What BARB’s error reveals about the bizarre world of TV ratings

UPDATE: Jack Knight has written a fantastic comment on this post, giving a lot more background to BARB and sampled ratings in general. I highly recommend reading the comments after the post. If you’re interested in the history of audience ratings, I highly recommend reading ‘Rating The Audience: The Business of Media’.

 

BARB – the organisation that measures ratings for UK TV channels – has admitted that there were errors in its tracking system, and as a result some Channel 4 and ITV shows have ended up with false ratings. Broadcast Magazine’s article says that one of the programmes given false ratings was ITV’s X Factor – their highest rating show, and one of the biggest advertising targets in broadcast television:

“The entertainment show originally recorded an overnight audience of 8.96m (33.6%) on ITV1 and ITV1 HD in figures released last Monday, but this has now grown to 9.84m (36.91%) under the revised data. Meanwhile, C4 shows including 999: What’s Your Emergency and Grand Designs have also experienced audience uplifts. However, others have fallen, such as the 22 September episode of The Comedy World Cup, which dropped from 1.8m (7.9%) to 631k (2.76%) on the back of the gaffe.”

How can mistakes like this happen in a multi-billion pound industry reliant on accurate audience metrics? Looking for an answer to that question opens up lots more questions about why such a huge and influential industry relies on relatively crude measuring techniques that haven’t changed much in decades.
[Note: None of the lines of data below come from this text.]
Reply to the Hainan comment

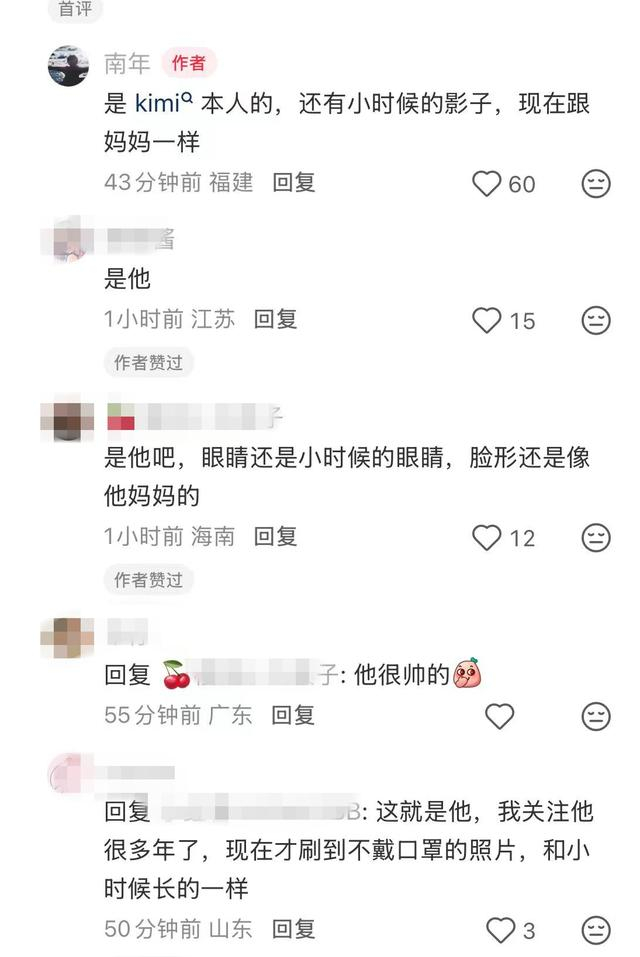tap(275, 536)
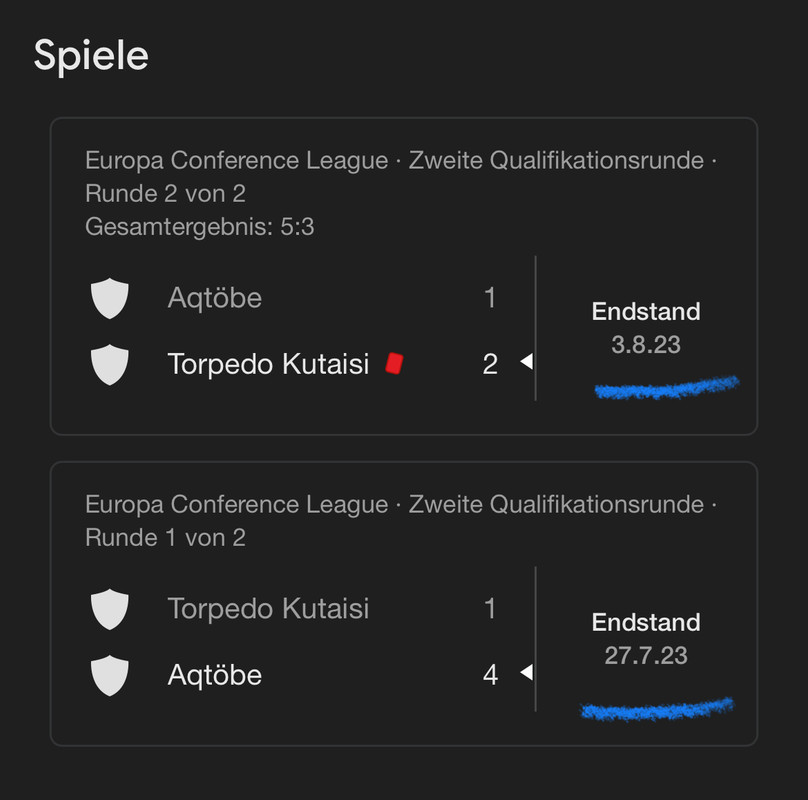
Task: Click Aqtöbe shield crest in 3.8.23 match
Action: tap(110, 298)
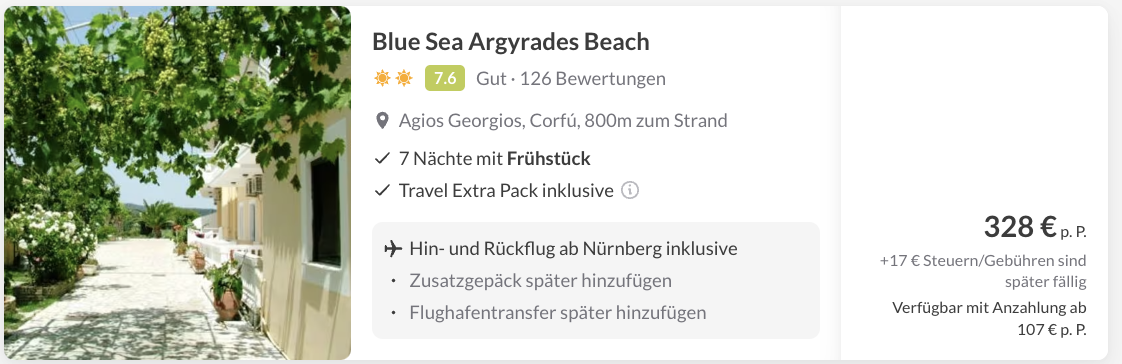The width and height of the screenshot is (1122, 364).
Task: Click the airplane flight icon
Action: [x=393, y=249]
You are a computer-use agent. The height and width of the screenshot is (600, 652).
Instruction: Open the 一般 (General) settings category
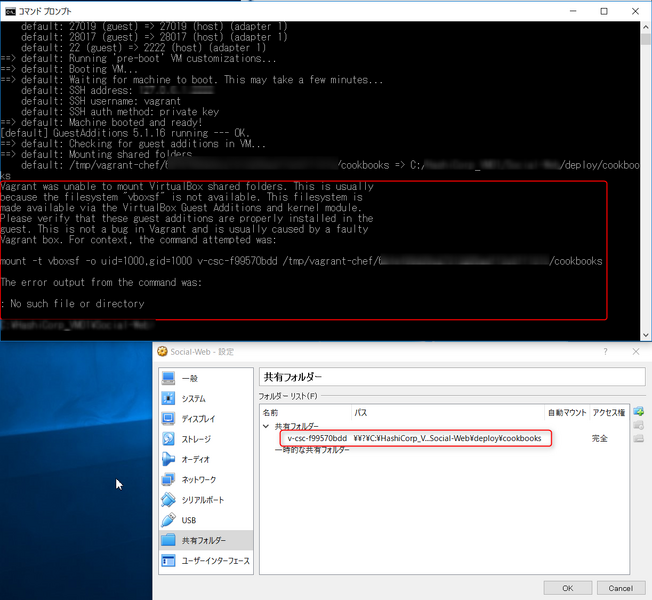click(190, 378)
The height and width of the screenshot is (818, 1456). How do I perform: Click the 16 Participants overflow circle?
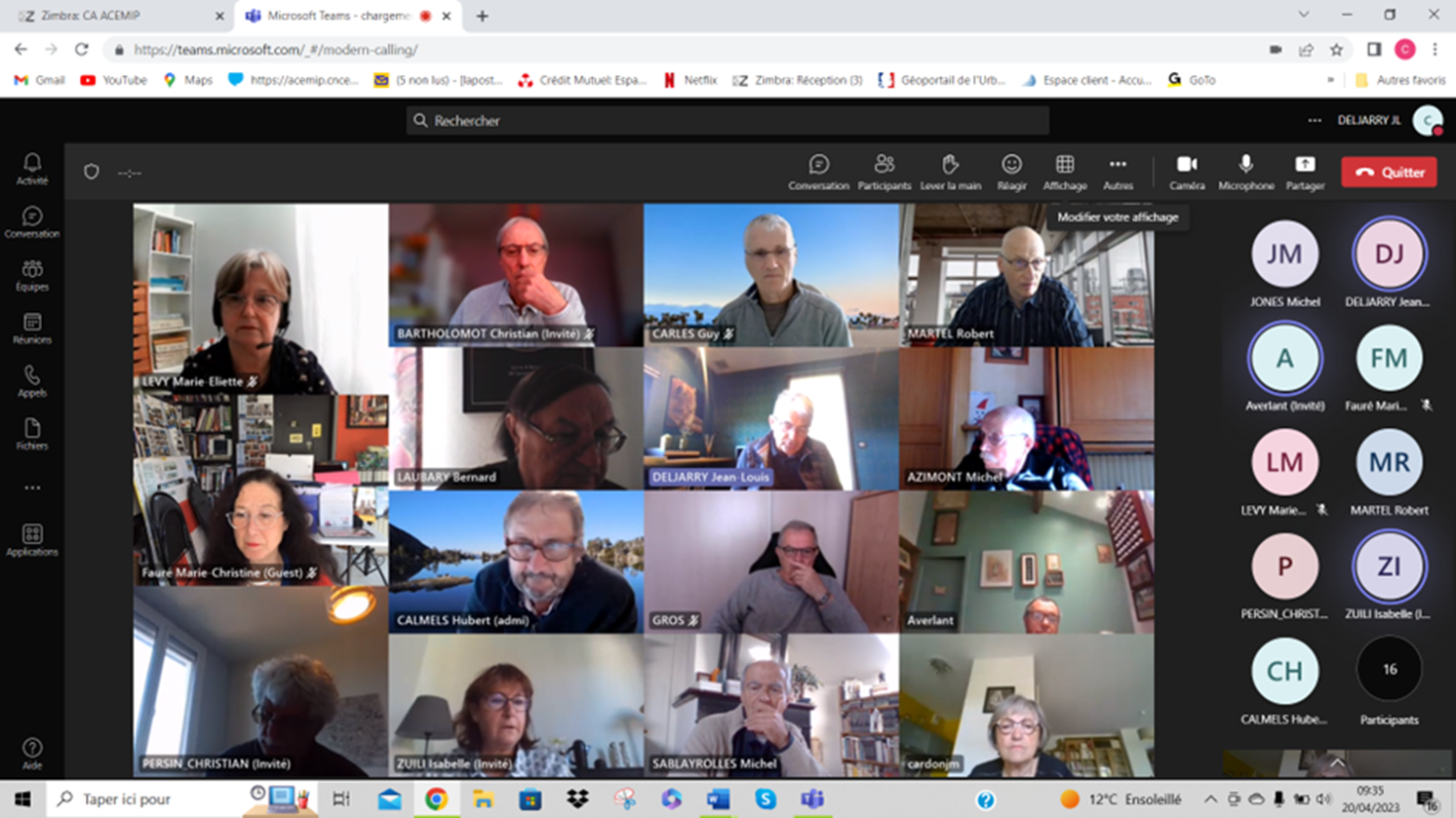click(x=1389, y=670)
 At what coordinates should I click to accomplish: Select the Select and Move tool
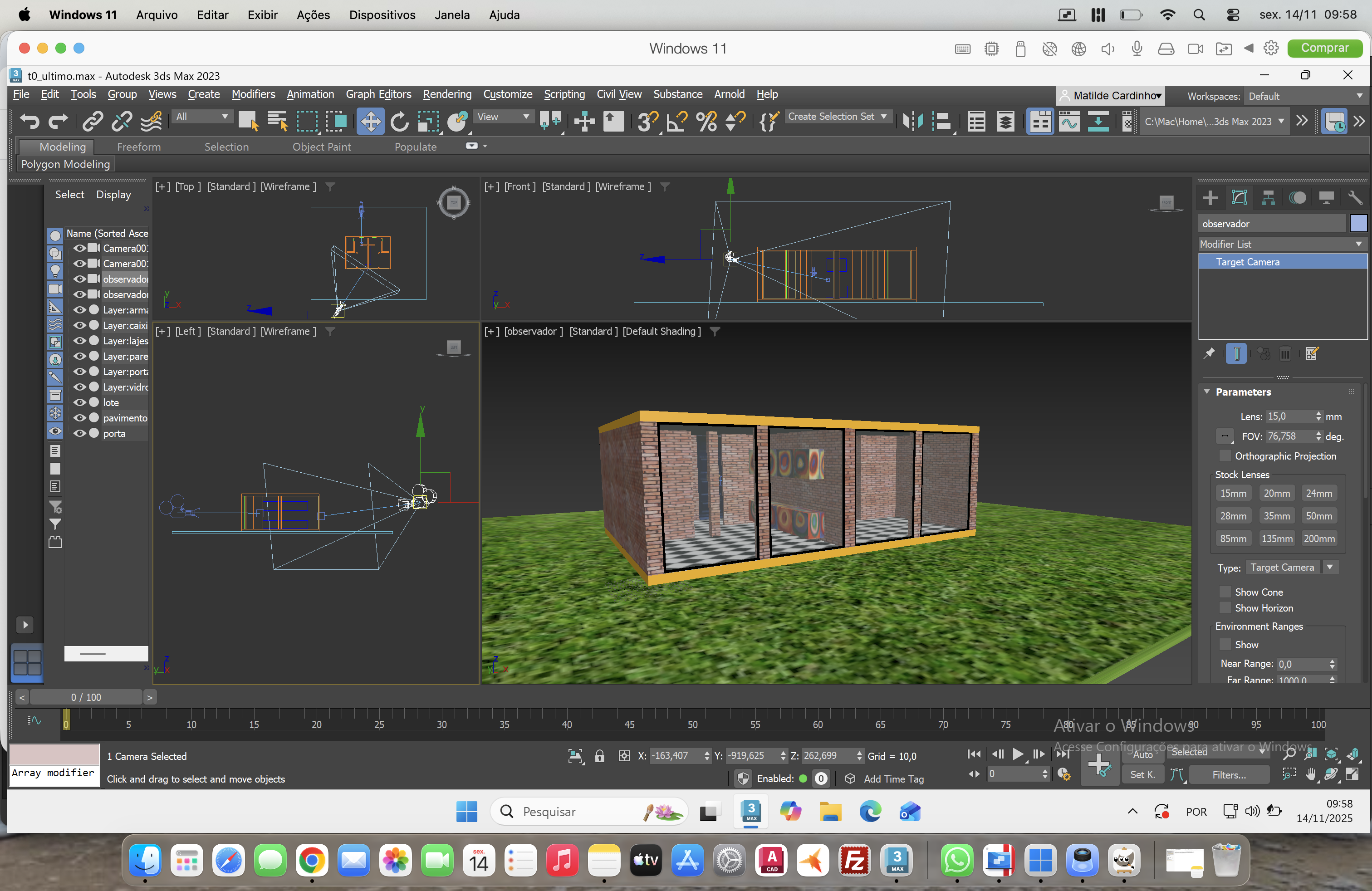369,122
TV ratings are measured using mechanical devices that record the presence of viewers in the room when the TV is on, usually by the viewers pressing a button to register that they’ve entered the room. So it really registers presence, rather than attention – the viewer could be reading a newspaper, doing the ironing or using their iphone, but for the sake of the ratings they count as an avid viewer.

Ratings technologies have been refined over time, but the basic concept hasn’t changed since it was invented by Arthur C Nielsen to measure radio audiences in the 1930s. BARB is the UK version of TV ratings, using a panel of 5,100 homes to represent the UK TV viewing public.  So each percentage point in the examples above stand for a measurement sample of just 51 homes. The amount of people in these homes is around 11,300, so each percentage point stands for a maximum of 113 people pressing their buttons when they walk into the living room. It’s often a lot less, as the percentages above are share of the total viewing audience (BARB calls this the ‘universe’) at that time – many BARB panellists might be out of their homes, or might not have the TV on at that time.

If we take the numbers of viewers in the sample above, we can work out the size of the TV viewing universe watching when these errors occured. For example, the 8.9m audience originally reported for X Factor was 33.6% of total viewers that night, so one percentage of that audience is 8.9m/33.6% – 264,880 viewers. This means that the BARB’s estimate for the total UK TV viewing audience on a Saturday night is around 26.4m people, which is 39% of the UK population of 62m people. So we could transfer this to roughly work out that the number of BARB Panellists registering themselves as viewers that night is 39% of 11,300 – 4,407 people.

Still with me? Lets now take the share of X Factor’s reported viewing to work out how many BARB panellists registered themselves as watching that programme. The original share reported was 33.6% of total viewers. We know the total BARB panellists watching TV was 4,407, so the number watching X Factor according to the original report was 33.6% of 4,407 – 1,481 people. So BARB measures 1,481 people watching a TV programme, and extrapolates that number to report an audience rating of 8.96m viewers. No matter how scientific and representational the survey, is remarkable to think that multi-billion pound creative decisions are made on such a small sample size.

Now lets look at the error size. BARB under-represented X Factor’s ratings by 3.31 percentage points, which was a difference of 880,000 viewers in the reported ratings. Again, if we take the total panellists viewing X Factor that night as 1,481 people, 3.31% is 49 people.

An error in measuring 49 people pressing a button when they walk into a room means that one of the UK’s largest media businesses under-represented the performance of their most important programme by 880,000 viewers. Is it just me, or is that completely insane?

8 comments

  1. Rob Whiting

    It is insane, and it’s not just TV ratings where this happens.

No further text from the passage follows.